Arnold Schwarzenegger and Nicolas Sarkozy, a slightly built pretender to the French presidency, would not seem to have a whole lot in common. But Sarkozy loves to compare himself with California's "Terminator" turned governor. Both are self-made men, he suggests, from foreign backgrounds with "a name that's difficult to pronounce." Sarkozy also likes to pose for magazine pictures that are consciously Kennedyesque. There's even a shot of his young son playing beneath his desk the way John-John once played beneath JFK's. In fact, Sarkozy, 49, is reveling in his image right now as France's Mr. America.
The contrast with French President Jacques Chirac, 72, could hardly be more striking, or more calculated. Chirac has self-consciously cast himself as Mr. Un-America since leading international opposition to the invasion of Iraq last year. Can Sarkozy take him out? Even though elections are more than two years away, Sarkozy has stated his ambitions openly, and already he's coming on strong: barring an unexpected surprise, he is expected this week to take over leadership of Chirac's Gaullist party.
"Sarko," as he's called, became France's most popular right-wing politician while doing a flamboyant stint as a straight-talking Interior minister in 2002 and 2003, including high-profile consultations with former New York mayor Rudy Giuliani that led to a "zero tolerance" policy toward crime. He took on the complex question of how to integrate millions of Muslim immigrants and their descendants into French society, reaching some conclusions that amount to heresy for the French establishment: He advocates affirmative action. He argues that separation of church and state should be modified so the French government can start funding mosques instead of leaving that job, in some cases, to fundamentalists from abroad. He eventually supported the ban on religious garb in schools, including veils and scarves for Muslim girls. And earlier this year, Sarko moved to the Finance Ministry, jawboning price cuts for basic consumer products and pushing to privatize France's electricity company. He has positioned himself to make life hell for any potential rival in the 2007 elections--including Chirac, should the president decide to run for a third term.

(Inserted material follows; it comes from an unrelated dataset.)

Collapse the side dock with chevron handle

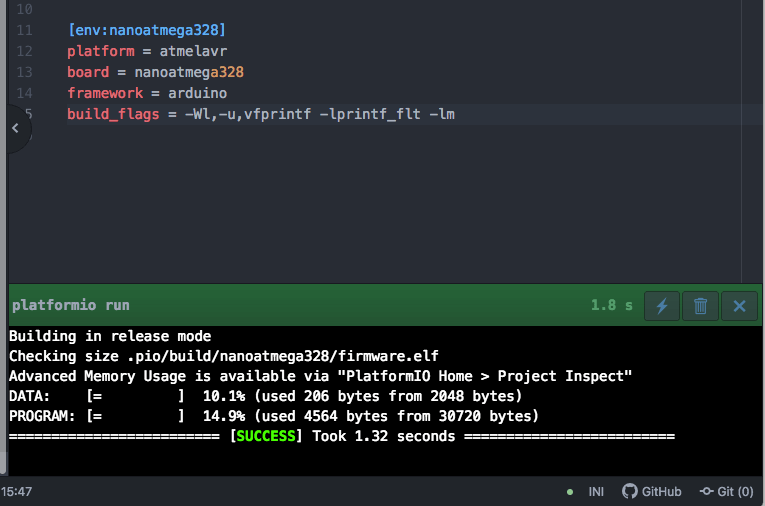(14, 128)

So back in the U.S.A., the land of freedom fries, has the moment come to break out that bottle of Dom Perignon hidden in the back of a closet? Well, maybe not just yet.

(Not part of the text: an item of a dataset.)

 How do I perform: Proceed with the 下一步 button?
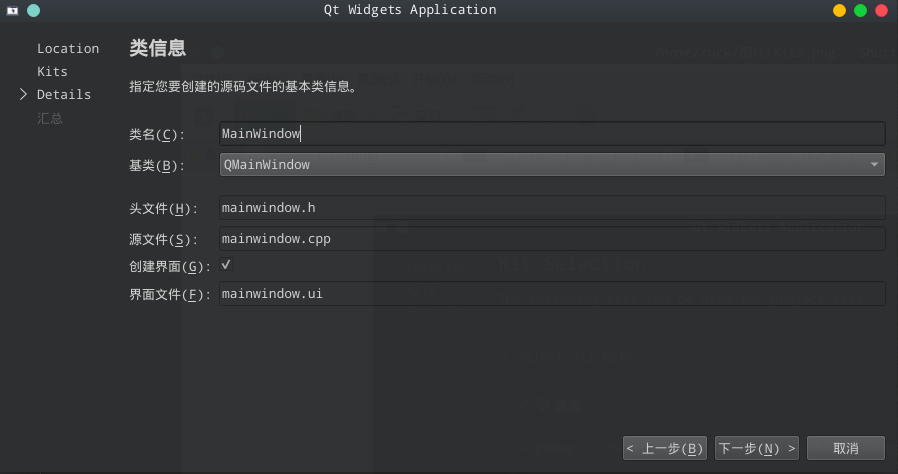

For all the self-conscious spin about Sarko's American sympathies and style, the story behind his rise is intensely French, and as full of intimate personal intrigues as anything at the court of Louis XIV. The son of an aristocratic Hungarian emigre, Sarkozy grew up in the genteel Paris suburb of Neuilly-sur-Seine, where high-school friends remember him unabashedly announcing he intended to be president of the republic some day. In 1975, when the then Prime Minister Jacques Chirac first heard the 20-year-old Sarkozy speak at a rally, Chirac told him, "You, you are made for politics," and quickly made him a protege.

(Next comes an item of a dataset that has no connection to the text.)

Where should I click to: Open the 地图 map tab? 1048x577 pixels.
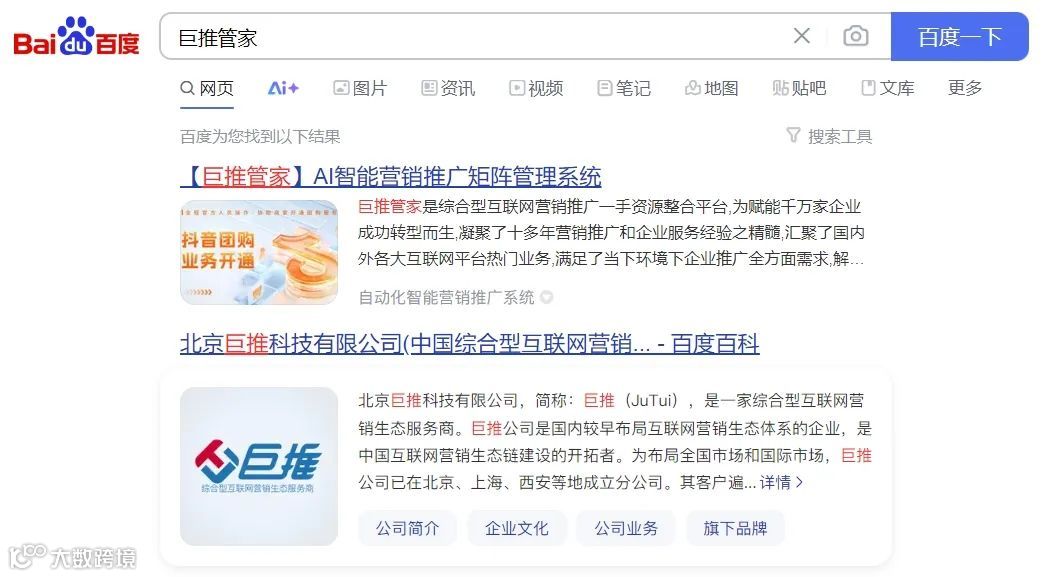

By the 1980s, Sarko was almost part of the Chirac family. His relations with Chirac's daughter, Claude, who is now the president's key media adviser, were so close that recently she felt compelled to tell Le Monde reporter Beatrice Gurrey, unbidden, "I was never Nicolas Sarkozy's mistress." In the early 1990s, Sarkozy would be a witness at Claude's wedding.
In those days, Sarkozy was seen as a fast-rising star in Gaullist ranks. But he thought he could rise faster. Instead of backing Chirac's 1995 bid for the presidency, Sarkozy joined his rival. The sense of betrayal chez Chirac, by all accounts, was about as personal as it could get. In her recent book about Sarkozy and Chirac, "The Rebel and the King," Gurrey quotes Chirac's saying, "Sarkozy, I will never forgive him. And to think that I have seen him in his boxers."
It took Sarkozy more than five years to organize his own comeback--restoring other political alliances, cultivating high-profile friendships with movie stars, creating an image of himself as the future of French politics and now gunning for the top job. "He has a sense of what works, an intuition for 'modernity'," says Dominique Moisi of the French Institute for International Relations. "He has so much energy and is so quick, sometimes it's almost frightening." Indeed, Sarkozy may not have Schwarzenegger's build, but from where Chirac is sitting, he may be starting to look a lot like the Terminator.